António de Oliveira Salazar O Homem que está e fica

As décadas de 30 e 40 mergulham a Europa e o Mundo em crises financeiras, ruínas e morte. Mas Portugal viverá estes anos sangrentos à margem dos desastres do Mundo, na paz e sossego, no contentamento, na frugalidade. Prazeres modestos, alegrias simples, tudo, segundo o modelo de vida do novo Chefe de Governo, António de Oliveira Salazar. O país aprecia a diferença: em vez dos distúrbios da Primeira República, a tranquilidade nas ruas; em vez do caos financeiro e do enlouquecimento dos preços, as contas públicas saneadas; em vez de um Estado débil e desacreditado, um Estado Novo, forte e com uma doutrina. Um Estado que tem como valores maiores a ordem e a disciplina, a História e o patriotismo, a tradição rural e cristã, a expansão da fé e do Império, o sacrifício das ambições privadas em bem da Nação. «Afirmar a fronteira, a cultivar a terra, alargar os domínios, a descobrir a Índia, a apostolizar o Oriente, a colonizar a África, a fazer o Brasil glória da sua energia e do seu génio político .» Em vez das perseguições religiosas, dos padres presos e tosquiados, em vez das medições do crânio dos jesuítas, destinadas a provar cientificamente os seus desvios genéticos, em vez disso um Estado não confessional, mas que reconhece, constitucionalmente, que a religião católica é a da maioria dos portugueses: «( ) e quando dentro de pouco subir no alto do castelo a bandeira sob a qual se fundou a nacionalidade, veremos, como penhor que confirma a nossa fé, a cruz a abraçar, como no primeiro dia, a terra portuguesa. Viva Portugal!» Em vez do Estado beligerante, que envia tropas portuguesas para as trincheiras da Primeira Grande Guerra, pretendendo não ser deixado à margem dos destinos do Mundo, em vez disso um Estado soberano que se mantém neutral, enquanto a Europa arde, e que celebra as glórias do Império incólume.

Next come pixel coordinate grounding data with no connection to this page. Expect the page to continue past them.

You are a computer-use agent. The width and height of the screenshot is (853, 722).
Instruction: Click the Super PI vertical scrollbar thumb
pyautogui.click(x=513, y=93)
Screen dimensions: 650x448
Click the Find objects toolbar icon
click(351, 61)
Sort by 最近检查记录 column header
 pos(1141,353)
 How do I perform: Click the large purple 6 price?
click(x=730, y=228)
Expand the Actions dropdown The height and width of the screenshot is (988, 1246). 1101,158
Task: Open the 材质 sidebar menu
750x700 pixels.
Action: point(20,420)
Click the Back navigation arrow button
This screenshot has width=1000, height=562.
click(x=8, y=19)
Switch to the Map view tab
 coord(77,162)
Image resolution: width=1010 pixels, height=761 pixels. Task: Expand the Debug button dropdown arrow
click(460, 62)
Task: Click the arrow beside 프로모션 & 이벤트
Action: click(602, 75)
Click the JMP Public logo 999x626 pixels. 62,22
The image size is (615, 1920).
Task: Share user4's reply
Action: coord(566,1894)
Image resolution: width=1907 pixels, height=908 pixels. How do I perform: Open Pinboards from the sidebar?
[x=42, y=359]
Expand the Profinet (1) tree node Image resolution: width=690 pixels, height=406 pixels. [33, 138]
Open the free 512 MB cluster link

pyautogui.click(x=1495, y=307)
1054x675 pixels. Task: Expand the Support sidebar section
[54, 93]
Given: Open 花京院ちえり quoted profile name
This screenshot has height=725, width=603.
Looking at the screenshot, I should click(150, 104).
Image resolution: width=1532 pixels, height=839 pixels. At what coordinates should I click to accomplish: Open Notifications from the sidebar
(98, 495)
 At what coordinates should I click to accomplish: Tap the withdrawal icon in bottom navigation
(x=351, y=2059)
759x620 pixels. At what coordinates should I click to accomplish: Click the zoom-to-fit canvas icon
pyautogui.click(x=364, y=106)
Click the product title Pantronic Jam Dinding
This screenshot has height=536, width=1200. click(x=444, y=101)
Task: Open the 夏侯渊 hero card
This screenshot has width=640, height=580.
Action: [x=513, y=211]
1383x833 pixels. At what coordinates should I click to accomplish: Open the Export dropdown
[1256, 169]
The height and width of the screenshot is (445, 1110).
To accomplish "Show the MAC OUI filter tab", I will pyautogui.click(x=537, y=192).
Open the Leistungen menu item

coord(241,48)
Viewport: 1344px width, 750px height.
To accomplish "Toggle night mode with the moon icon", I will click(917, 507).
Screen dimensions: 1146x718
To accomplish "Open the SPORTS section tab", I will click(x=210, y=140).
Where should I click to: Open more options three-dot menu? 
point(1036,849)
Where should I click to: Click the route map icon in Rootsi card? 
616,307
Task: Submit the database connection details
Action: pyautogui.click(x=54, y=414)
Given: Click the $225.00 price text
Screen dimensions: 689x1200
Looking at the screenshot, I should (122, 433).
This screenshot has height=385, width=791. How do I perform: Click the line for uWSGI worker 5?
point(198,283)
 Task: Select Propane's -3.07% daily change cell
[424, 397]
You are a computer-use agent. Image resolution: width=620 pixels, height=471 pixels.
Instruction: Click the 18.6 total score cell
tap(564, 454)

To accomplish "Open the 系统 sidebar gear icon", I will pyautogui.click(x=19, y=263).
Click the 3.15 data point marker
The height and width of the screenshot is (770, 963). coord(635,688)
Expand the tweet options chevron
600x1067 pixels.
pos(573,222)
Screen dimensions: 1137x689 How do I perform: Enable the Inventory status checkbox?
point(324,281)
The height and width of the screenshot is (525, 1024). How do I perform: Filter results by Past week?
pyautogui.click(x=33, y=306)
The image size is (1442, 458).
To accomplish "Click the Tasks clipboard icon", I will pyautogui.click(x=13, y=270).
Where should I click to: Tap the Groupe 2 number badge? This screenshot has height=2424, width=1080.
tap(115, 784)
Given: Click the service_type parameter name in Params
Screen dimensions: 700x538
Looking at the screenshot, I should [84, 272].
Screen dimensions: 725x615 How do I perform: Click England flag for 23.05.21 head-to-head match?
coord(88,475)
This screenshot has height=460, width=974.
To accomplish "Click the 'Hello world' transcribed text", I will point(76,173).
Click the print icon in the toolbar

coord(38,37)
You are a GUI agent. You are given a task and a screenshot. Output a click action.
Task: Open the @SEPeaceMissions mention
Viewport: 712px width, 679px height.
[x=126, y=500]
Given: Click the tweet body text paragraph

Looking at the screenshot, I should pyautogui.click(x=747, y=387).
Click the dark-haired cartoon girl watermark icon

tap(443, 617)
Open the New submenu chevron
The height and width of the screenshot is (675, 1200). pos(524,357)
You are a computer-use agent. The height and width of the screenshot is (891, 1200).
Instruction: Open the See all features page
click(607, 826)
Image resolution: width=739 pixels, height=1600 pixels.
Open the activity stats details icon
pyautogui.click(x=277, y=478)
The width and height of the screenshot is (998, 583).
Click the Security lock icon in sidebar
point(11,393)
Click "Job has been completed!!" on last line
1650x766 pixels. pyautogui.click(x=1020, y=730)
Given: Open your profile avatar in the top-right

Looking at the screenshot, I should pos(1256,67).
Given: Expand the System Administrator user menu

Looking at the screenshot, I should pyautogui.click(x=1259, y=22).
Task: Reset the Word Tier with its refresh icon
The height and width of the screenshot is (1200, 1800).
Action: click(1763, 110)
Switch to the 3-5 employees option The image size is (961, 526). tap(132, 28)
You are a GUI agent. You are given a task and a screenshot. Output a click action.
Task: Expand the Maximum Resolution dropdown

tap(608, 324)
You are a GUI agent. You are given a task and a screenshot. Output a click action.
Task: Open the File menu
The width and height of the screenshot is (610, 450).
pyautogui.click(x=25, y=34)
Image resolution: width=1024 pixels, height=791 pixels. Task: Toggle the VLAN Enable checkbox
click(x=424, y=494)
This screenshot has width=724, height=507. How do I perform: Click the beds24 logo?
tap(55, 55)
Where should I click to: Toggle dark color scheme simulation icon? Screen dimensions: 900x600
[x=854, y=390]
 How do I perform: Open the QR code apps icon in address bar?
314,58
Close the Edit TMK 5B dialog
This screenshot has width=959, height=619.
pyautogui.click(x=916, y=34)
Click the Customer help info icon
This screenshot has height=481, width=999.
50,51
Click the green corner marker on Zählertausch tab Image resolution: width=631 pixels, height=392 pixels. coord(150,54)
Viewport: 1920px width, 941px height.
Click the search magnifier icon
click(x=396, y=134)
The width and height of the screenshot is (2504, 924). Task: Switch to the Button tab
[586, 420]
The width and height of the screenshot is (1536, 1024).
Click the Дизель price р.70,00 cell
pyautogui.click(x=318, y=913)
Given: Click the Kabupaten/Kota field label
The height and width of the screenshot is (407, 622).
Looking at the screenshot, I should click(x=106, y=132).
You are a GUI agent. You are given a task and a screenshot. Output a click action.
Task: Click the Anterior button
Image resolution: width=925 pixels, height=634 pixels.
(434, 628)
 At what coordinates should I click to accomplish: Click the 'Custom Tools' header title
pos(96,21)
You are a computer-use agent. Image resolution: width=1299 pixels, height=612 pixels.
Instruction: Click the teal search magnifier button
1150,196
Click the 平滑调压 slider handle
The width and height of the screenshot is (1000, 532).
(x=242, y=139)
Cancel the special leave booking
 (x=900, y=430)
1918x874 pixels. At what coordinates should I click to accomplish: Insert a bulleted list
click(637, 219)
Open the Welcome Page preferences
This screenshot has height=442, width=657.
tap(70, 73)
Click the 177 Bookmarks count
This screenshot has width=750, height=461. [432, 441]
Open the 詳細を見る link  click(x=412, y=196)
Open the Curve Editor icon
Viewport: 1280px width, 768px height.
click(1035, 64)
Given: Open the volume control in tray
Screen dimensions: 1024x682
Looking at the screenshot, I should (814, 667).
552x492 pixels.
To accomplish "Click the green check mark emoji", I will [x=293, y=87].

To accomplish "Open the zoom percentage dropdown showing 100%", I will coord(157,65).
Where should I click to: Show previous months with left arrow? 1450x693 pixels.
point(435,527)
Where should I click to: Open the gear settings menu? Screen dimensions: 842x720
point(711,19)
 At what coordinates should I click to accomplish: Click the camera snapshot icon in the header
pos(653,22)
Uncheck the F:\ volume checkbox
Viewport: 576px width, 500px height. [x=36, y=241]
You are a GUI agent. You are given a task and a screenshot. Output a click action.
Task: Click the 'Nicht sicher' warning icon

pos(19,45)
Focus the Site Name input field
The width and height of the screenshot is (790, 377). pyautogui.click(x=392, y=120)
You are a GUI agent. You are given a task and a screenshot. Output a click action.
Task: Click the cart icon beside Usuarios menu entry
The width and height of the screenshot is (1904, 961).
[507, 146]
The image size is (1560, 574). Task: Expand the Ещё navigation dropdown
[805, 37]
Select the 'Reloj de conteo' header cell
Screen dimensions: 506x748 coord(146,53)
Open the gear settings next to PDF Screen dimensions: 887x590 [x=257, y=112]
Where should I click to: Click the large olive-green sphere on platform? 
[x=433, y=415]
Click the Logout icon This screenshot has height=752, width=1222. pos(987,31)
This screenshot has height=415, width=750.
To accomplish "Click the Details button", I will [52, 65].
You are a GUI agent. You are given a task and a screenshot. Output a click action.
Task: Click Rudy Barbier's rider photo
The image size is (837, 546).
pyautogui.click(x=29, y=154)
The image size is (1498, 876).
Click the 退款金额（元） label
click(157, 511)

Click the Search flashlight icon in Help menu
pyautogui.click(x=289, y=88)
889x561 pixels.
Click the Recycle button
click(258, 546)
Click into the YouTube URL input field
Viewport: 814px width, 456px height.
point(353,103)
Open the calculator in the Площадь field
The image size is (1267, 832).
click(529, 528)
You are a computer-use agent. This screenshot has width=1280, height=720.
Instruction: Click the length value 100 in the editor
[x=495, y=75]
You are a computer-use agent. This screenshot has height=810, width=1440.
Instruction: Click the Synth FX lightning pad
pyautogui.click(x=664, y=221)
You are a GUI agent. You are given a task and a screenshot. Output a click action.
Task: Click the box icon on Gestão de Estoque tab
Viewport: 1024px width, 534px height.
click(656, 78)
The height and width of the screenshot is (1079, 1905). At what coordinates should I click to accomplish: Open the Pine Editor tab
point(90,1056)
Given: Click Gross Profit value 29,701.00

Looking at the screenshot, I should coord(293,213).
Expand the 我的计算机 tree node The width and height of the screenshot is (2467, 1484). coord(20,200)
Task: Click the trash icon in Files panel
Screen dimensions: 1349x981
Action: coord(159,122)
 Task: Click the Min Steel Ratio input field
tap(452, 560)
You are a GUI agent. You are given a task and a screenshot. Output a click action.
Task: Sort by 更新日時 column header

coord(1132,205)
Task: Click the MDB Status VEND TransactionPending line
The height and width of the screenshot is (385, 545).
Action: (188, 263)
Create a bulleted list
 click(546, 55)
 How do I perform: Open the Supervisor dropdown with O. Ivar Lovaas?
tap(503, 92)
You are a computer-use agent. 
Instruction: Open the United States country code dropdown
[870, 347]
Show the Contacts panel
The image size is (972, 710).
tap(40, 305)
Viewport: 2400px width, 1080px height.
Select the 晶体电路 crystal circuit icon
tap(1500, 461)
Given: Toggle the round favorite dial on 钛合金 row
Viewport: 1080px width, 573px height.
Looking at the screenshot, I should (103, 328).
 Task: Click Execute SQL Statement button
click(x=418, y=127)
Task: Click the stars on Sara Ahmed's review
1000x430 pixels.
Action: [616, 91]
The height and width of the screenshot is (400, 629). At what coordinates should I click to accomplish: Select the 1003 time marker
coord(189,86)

«Não se sabe que Homem, ideia, rasgo ou sacrifício há-de pôr em cima dos mais, a não ser exactamente o facto fundamental e primeiro de haver a raça portuguesa, estabelecido o seu lar, independente e cristão, nesta faixa atlântica da Península.» Em vez de um Estado afligido por crises políticas e privado de recursos económicos, um Estado forte e com os meios suficientes para mostrar obra. «Não somos só porque fomos, nem vivemos só por termos vivido.» O país está sereno, o povo vive habitualmente. O país está sereno... O Dr. Salazar é Chefe de Governo desde 5 de Julho de 1932 e ainda e sempre Ministro das Finanças. O Dr. Salazar manda e o país está com o Dr. Salazar. A quem não está sereno, o Dr. Salazar dissuade de agir. A quem está activamente contra, o Dr. Salazar combate pela força e pela prisão. Para dissuadir ou calar, o Dr. Salazar criou e dispõe dos necessários instrumentos.